Getting Started

Dead, Beat, Dad - Part 1

Wow.

That about covers it.

It’s one of those things. People say that it’s the greatest, most rewarding moment of your life, and they’re right. But it’s hard to understand until it happens. There isn’t much to compare. Now that it’s started, it makes sense.

They also say it’s the most tiring. They’re right about that, too.

I also didn’t anticipate (but really should have) how much there is to learn. To keep track of. It can feel overwhelming, especially when so many of the answers start with “it depends.” Janice and I are taking notes, reviewing notes, revising after realizing that something on day one no longer applies on day four.

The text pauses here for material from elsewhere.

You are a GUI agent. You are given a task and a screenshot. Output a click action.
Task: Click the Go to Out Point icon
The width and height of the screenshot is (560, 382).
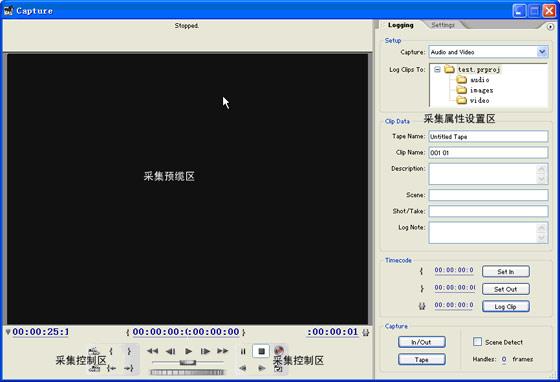pos(129,368)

We’re getting the hang of feeding. The hospital gave us a handy dandy sheet to track the important bits, like frequency, for how long, from which side, the works. It’s complicated. Not the tracking, but keeping track of what we should do and when. Especially when the rules change day by day. Especially when this is our first time, and we’ll have forgotten by round two.

When I want to organize my thoughts, I write them down. When I want to better understand a system, I design its processes. It’s cathartic.

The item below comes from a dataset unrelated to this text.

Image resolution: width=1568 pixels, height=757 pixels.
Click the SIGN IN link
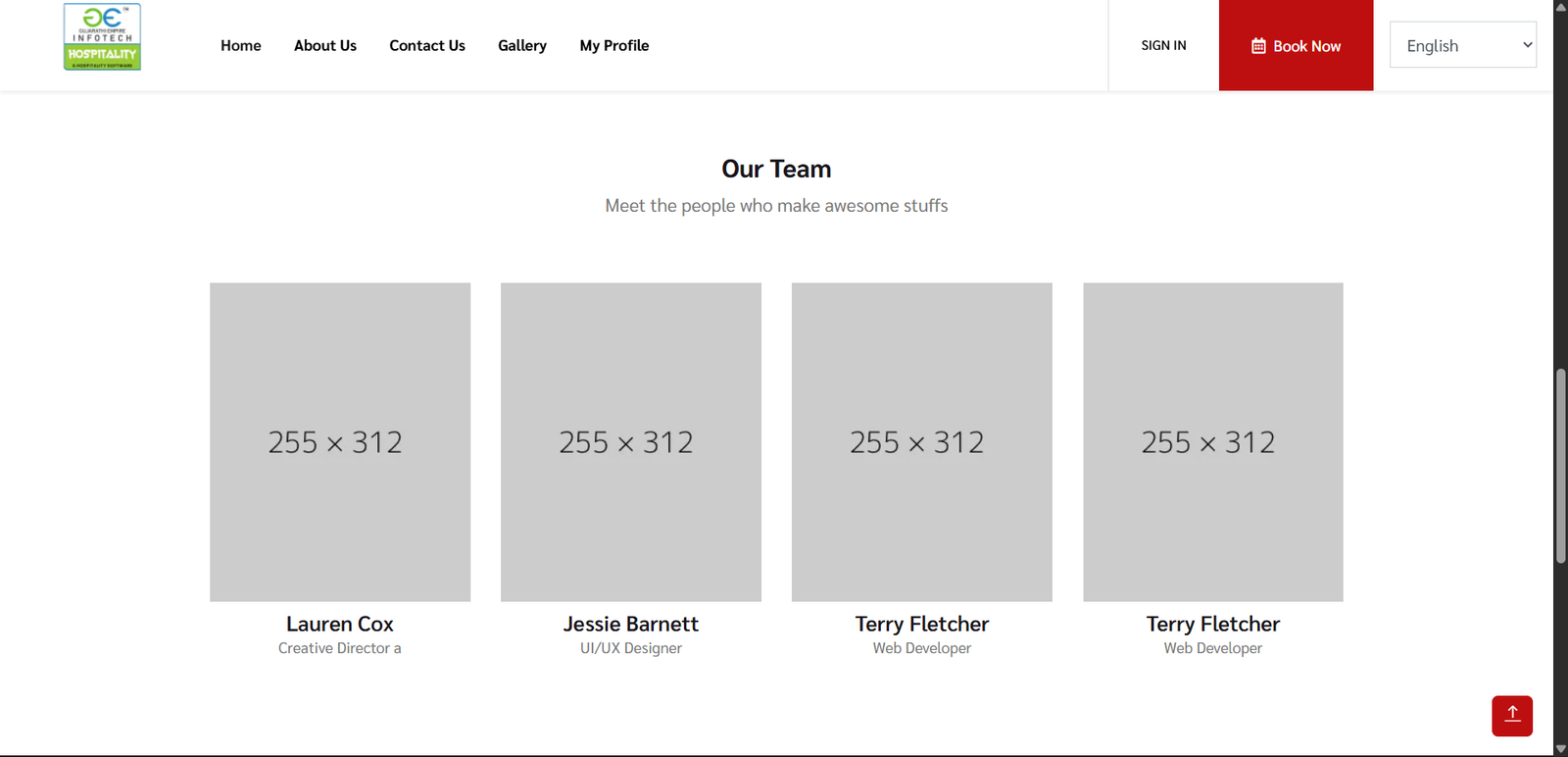1163,45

I think I want to do that here. APT 304 is piloting a new (for us) server-side rendered golang service architecture using templ to generate an htmx application with a generated repository layer using sqlc. It’s going well, and we’re seeing the benefits. Now that I’m comfortable with it day-to-day, I’d like to go back to square one and build a small project with fresh eyes.

Which is why I’m here writing. The paper feeding tracker works great. We’ll keep using it, but I’ll work through these new learnings as I siphon off some of the pressure in the software engineering side of my brain. I’ll track the progress here.

Getting started is the hardest part. I’m excited.